Ella inicia con las primeras horas del día, cuando comienza la producción de los tamales, para después preparar los esquites, limpiar el elote, cocerlo y dejarlo listo para salir a la venta.
Valeria, destacó que antes de empezar a recibir a sus clientes, revisa que todo esté listo: el elote en su punto, los ingredientes a la mano y el puesto preparado para recibir a quienes buscan un antojito caliente.
Con ella, aprendimos el proceso, iniciando con limpiar los elotes, para después pasar con la cocción y finalizar con la preparación final, el cual se acompaña con los ingredientes que el cliente solicita, crema, queso, entre otros complementos.
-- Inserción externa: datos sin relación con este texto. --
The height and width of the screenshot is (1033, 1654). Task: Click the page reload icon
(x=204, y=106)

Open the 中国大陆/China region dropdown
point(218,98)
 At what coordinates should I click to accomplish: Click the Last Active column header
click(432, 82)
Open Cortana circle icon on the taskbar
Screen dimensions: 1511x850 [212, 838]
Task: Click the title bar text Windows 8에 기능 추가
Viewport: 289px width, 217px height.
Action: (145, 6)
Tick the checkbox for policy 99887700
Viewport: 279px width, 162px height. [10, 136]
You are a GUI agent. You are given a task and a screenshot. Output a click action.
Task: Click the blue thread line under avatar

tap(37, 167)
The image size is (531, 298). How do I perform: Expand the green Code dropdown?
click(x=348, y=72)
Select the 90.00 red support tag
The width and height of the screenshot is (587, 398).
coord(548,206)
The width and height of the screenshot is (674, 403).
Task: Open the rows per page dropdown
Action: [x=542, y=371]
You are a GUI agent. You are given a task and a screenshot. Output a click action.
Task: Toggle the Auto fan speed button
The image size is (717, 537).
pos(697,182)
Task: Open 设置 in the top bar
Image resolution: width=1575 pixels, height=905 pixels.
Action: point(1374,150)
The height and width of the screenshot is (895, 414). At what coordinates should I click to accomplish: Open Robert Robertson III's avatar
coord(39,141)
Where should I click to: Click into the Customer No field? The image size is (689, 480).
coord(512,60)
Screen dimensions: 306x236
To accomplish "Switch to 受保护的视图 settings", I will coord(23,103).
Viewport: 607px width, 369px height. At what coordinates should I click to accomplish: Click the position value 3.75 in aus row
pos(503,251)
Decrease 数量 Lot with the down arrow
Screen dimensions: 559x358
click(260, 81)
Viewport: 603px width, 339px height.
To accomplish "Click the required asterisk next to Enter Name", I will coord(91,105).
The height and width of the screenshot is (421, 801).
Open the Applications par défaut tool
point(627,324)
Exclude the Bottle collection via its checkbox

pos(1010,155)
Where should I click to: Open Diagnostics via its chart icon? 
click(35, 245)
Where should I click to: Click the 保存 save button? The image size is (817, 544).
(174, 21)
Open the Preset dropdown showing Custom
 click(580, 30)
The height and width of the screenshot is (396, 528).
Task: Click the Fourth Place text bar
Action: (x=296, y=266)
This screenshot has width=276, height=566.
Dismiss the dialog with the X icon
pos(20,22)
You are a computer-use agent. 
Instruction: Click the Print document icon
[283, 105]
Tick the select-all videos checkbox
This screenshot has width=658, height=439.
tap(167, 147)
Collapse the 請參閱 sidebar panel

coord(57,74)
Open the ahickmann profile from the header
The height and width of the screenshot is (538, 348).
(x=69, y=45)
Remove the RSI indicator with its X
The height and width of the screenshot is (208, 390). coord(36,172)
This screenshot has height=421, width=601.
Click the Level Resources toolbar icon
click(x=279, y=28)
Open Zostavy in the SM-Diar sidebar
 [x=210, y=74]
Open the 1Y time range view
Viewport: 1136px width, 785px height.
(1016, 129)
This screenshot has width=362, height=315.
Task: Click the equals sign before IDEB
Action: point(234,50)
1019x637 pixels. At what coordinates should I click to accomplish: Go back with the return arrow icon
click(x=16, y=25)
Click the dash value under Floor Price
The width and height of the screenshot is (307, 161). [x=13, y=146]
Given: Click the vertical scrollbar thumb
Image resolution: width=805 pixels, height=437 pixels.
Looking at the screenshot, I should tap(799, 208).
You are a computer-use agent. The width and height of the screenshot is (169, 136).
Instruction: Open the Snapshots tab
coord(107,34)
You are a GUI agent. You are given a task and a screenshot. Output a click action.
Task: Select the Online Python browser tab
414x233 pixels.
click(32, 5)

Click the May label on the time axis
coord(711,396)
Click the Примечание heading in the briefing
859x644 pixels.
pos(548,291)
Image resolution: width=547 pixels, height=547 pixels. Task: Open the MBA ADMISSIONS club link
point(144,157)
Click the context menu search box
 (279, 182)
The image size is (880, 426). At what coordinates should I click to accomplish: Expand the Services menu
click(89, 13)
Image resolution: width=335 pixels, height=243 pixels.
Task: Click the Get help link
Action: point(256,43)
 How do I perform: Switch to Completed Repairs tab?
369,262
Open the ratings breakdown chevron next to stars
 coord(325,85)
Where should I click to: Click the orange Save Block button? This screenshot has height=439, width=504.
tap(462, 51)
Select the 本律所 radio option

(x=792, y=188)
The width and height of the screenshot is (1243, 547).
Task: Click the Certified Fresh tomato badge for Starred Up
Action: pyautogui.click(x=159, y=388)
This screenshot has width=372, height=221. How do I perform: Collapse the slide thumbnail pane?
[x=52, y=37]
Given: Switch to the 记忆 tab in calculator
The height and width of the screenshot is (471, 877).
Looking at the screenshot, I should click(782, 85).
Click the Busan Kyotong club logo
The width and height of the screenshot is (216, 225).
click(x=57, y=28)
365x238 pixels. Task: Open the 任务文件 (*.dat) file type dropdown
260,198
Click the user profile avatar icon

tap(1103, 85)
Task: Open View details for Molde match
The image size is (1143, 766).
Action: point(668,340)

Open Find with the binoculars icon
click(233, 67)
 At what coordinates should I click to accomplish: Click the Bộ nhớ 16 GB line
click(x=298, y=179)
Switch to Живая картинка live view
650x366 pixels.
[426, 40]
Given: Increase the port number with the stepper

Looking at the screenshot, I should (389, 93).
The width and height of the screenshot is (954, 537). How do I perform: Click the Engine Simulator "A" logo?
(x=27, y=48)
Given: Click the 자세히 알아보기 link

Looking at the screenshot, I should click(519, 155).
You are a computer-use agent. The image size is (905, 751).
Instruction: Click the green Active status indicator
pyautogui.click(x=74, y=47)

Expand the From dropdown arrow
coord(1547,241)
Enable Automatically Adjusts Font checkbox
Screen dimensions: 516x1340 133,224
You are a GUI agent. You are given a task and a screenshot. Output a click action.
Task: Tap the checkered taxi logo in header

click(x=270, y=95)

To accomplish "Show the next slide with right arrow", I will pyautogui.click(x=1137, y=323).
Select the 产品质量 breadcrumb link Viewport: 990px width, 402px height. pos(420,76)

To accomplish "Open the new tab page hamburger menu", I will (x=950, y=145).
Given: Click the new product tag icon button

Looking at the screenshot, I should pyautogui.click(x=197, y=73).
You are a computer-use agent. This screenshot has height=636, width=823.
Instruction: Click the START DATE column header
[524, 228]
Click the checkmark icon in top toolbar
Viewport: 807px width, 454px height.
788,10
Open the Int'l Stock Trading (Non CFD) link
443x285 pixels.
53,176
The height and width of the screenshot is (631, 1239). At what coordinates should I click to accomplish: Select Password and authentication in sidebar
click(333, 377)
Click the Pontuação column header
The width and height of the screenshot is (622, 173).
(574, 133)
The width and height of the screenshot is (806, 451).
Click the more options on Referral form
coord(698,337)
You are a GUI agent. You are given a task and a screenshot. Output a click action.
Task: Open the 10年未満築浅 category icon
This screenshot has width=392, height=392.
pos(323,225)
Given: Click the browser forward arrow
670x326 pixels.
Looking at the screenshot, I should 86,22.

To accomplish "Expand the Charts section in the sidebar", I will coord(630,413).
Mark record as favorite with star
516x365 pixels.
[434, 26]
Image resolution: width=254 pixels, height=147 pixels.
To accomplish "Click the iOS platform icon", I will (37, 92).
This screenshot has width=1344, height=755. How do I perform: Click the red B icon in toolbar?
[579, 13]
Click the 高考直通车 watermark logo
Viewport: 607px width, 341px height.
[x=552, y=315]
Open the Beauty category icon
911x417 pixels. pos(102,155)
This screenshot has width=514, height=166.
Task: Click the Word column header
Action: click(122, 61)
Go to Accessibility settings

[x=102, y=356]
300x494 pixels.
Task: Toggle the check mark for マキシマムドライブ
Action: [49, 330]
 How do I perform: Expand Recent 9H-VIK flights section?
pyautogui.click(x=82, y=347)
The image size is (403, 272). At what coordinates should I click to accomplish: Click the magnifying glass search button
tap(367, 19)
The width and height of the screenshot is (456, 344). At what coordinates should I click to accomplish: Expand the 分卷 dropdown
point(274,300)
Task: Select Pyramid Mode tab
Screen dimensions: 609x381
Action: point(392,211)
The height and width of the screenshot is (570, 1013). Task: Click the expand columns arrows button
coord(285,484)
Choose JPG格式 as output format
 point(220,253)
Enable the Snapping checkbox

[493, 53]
Trabajo, sabor y constancia: el corazón del puesto
El oficio de esquitera no sólo consiste en la preparación del alimento, también implica atención continua, aunque se trata de un oficio sencillo, requiere disciplina diaria y permanencia.
El negocio surgió como una necesidad, luego de quedarse sin empleo, pero hoy se ha convertido en una fuente de orgullo y satisfacción para ella y su hermana.
El oficio de esquitera implica horas de pie, calor, movimiento constante y atención al cliente, pero también le regala satisfacción y alegría cada vez que entrega un esquite bien preparado.
En los zapatos de Valeria conocimos un trabajo que se hace con las manos, con el corazón y con la esperanza de salir adelante.